The protein also acts as a carrier, transporting essential molecules that are not easily dissolved in water, including hormones, fatty acids, bilirubin, and many therapeutic drugs. The liver produces about 10 to 15 grams of albumin daily. When the body’s own albumin levels drop, this leads to a decrease in oncotic pressure, causing fluid to shift out of the blood vessels and accumulate in the tissues, resulting in edema.
How Albumin Counteracts Low Blood Pressure
When a patient experiences critically low blood pressure due to low circulating volume, therapeutic administration of human albumin solution rapidly corrects this imbalance. The infused albumin increases the concentration of protein within the blood vessels, intensifying the colloid osmotic pressure. This boosted oncotic force draws excess fluid from the interstitial space back into the bloodstream.
By pulling this fluid into the vascular system, the treatment expands the total circulating blood volume. This rapid volume increase improves the amount of blood returning to the heart (preload), allowing the heart to pump more blood with each beat, ultimately raising the patient’s blood pressure. Albumin solutions are available in 5% (iso-oncotic) and 25% (hyper-oncotic) concentrations.
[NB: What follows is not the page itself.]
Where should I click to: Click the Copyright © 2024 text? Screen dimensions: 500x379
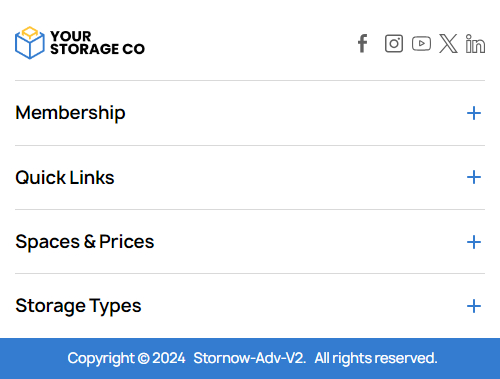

The 25% solution has an oncotic effect approximately five times greater than normal plasma, rapidly recruiting significant fluid into the circulation.
Clinical Scenarios Requiring Albumin
Albumin is not a first-line treatment for simple volume loss; it is reserved for complex clinical conditions where its unique oncotic properties are needed. One established use is in patients with advanced liver disease, specifically cirrhosis. When a large volume of fluid (more than five liters) is drained from the abdomen in large-volume paracentesis (LVP), albumin is administered to prevent a sudden drop in blood pressure and circulatory dysfunction.
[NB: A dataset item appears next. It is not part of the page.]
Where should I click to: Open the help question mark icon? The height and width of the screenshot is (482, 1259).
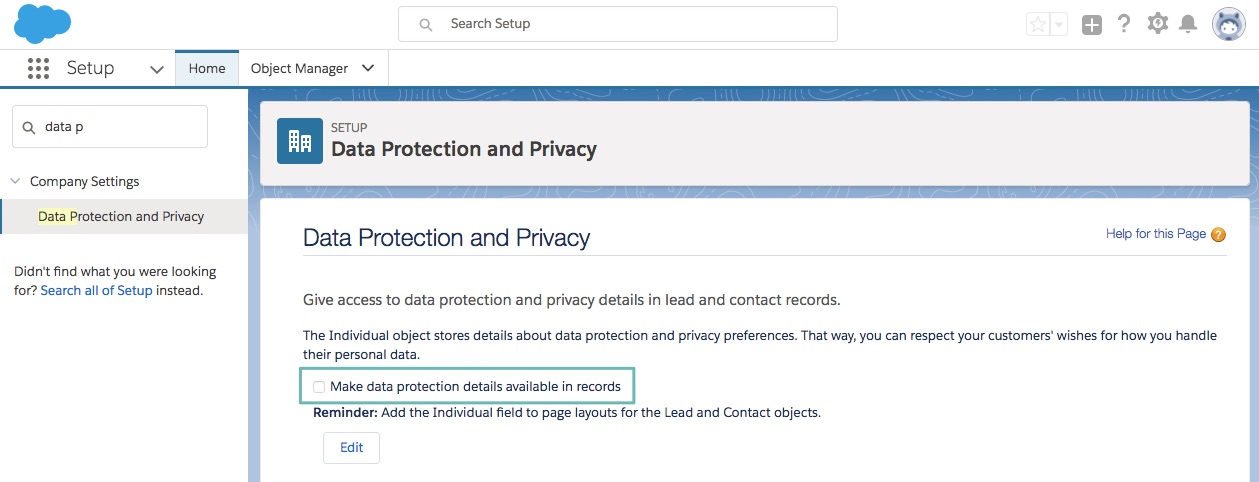click(x=1124, y=24)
In spontaneous bacterial peritonitis (SBP), a serious infection complication of cirrhosis, albumin infusion is recommended alongside antibiotics to prevent kidney impairment and improve patient survival. Albumin may also be considered in patients with septic shock, where the body’s response to infection causes dangerously low blood pressure. In these scenarios, albumin is added to the fluid resuscitation regimen when standard crystalloid fluids are insufficient to stabilize circulation.
For patients undergoing kidney replacement therapy, a concentrated 25% albumin solution may counteract episodes of hypotension during the dialysis process. This helps maintain hemodynamic stability and enhances the effectiveness of fluid removal. Its use in conditions like hypovolemic shock or severe burns is often a second-line option, used when initial resuscitation with crystalloid solutions has been ineffective.
Practical Considerations for Administration and Monitoring
Albumin is a plasma-derived blood product requiring careful handling and is always administered intravenously. The concentration and rate of infusion are tailored to the patient’s specific clinical needs. For instance, the hyper-oncotic 25% solution must be infused slowly, typically not exceeding 1 to 2 milliliters per minute, to prevent a rapid, overwhelming fluid shift.
Strict patient monitoring is required during and after administration to detect potential adverse effects. The most significant risk is fluid overload (hypervolemia), which can lead to complications like pulmonary edema, where fluid accumulates in the lungs. Healthcare providers closely track vital signs, including blood pressure and heart rate, and signs of respiratory distress to ensure fluid expansion remains within safe limits. Laboratory parameters like kidney function and electrolytes are often monitored, as concentrated solutions can affect their balance.